EXERCISE DATA —
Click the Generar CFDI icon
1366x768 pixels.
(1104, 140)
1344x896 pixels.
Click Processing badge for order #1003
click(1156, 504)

YOUR ASSIGNMENT — Your answer must be the complete listing, repeated exactly.

ANSWER TO THIS EXERCISE —
Click the Generar CFDI icon
1366x768 pixels.
(1104, 140)
1344x896 pixels.
Click Processing badge for order #1003
click(1156, 504)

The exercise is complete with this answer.